Directions for this task: Apart from the pictures, every entry must be retyped exactly.

*** Data under study ***

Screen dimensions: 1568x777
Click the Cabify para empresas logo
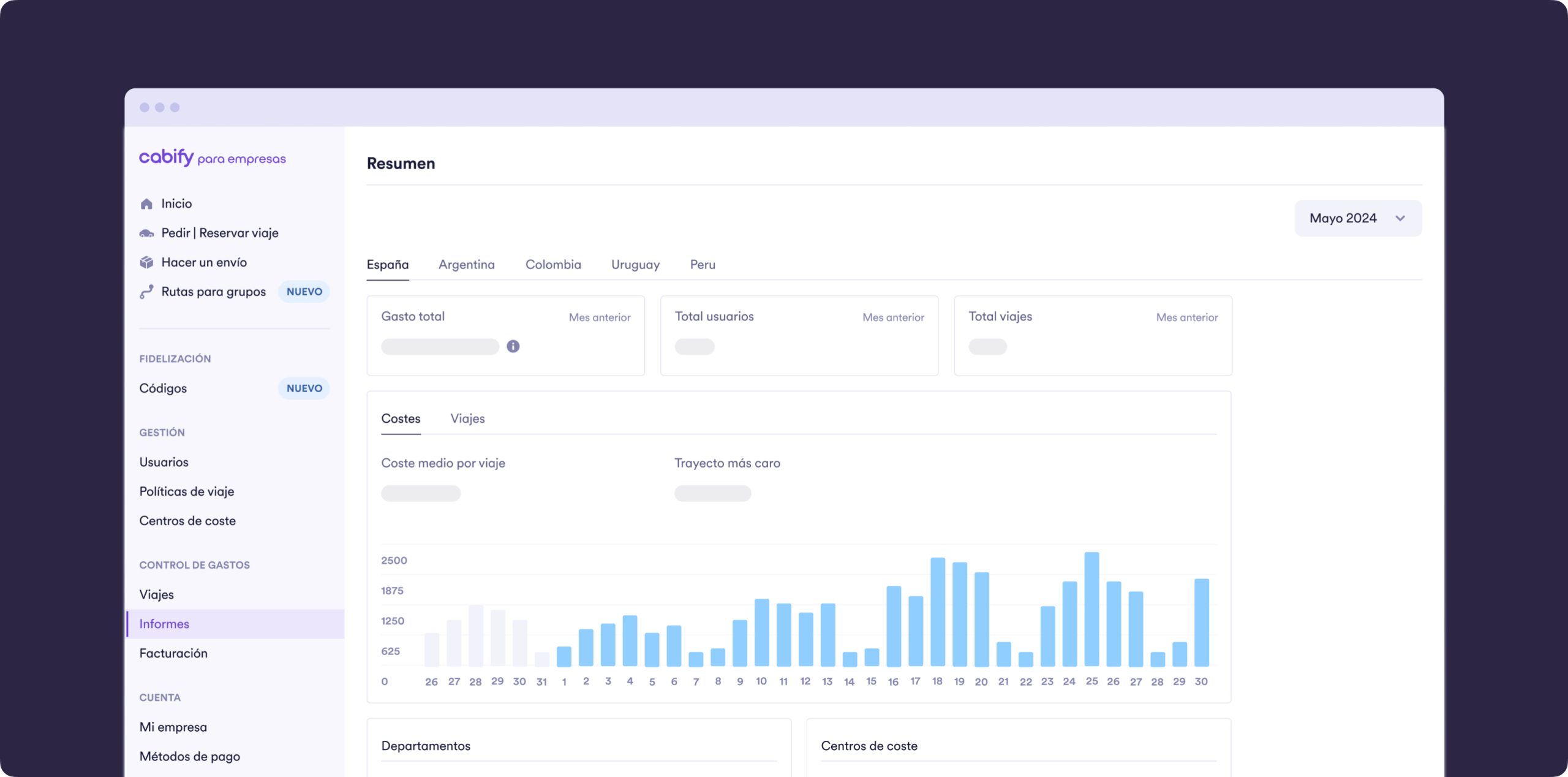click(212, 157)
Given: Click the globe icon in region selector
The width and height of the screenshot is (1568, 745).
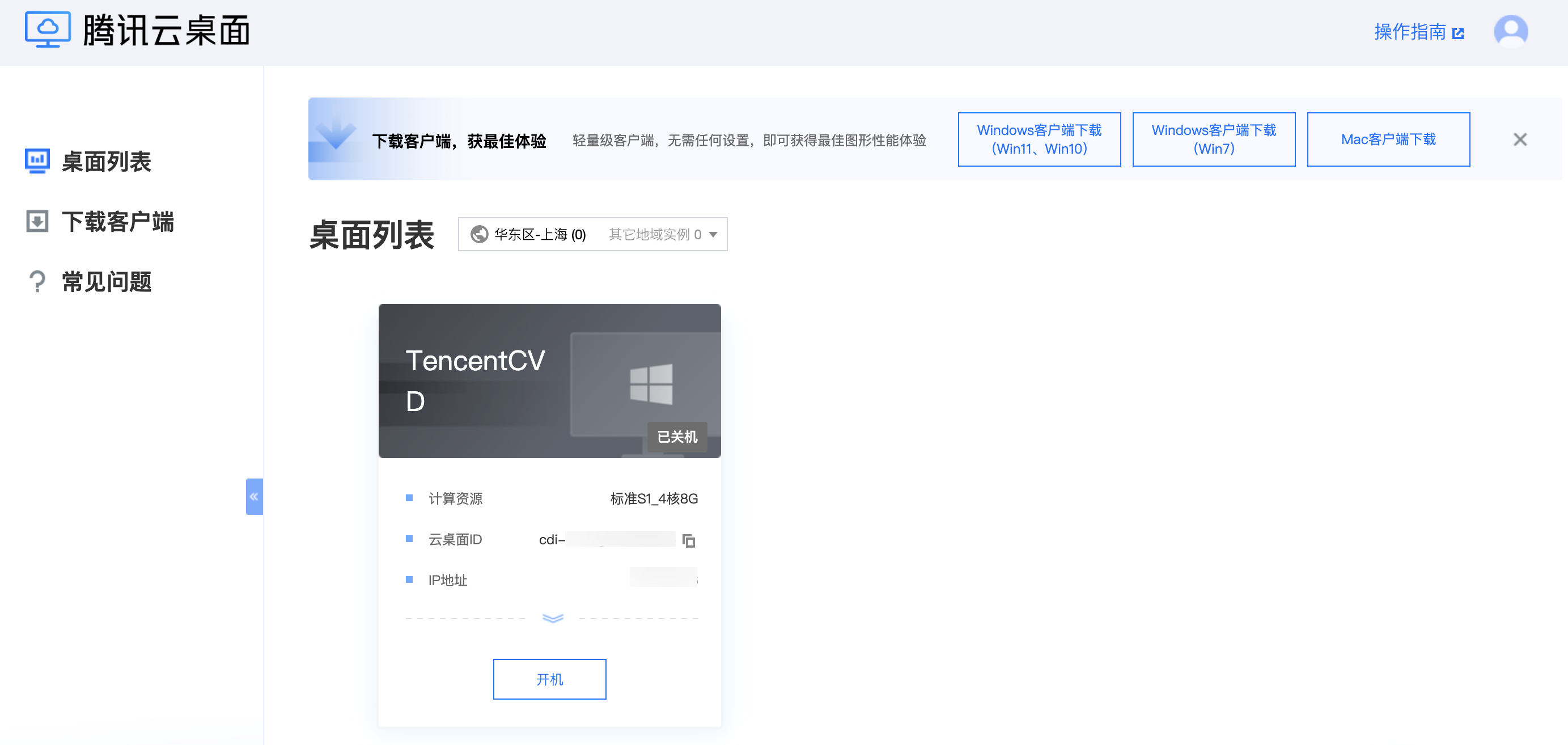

***

Task response:
Screen dimensions: 1568x777
Click the Cabify para empresas logo
click(212, 157)
Given: Click the globe icon in region selector
The width and height of the screenshot is (1568, 745).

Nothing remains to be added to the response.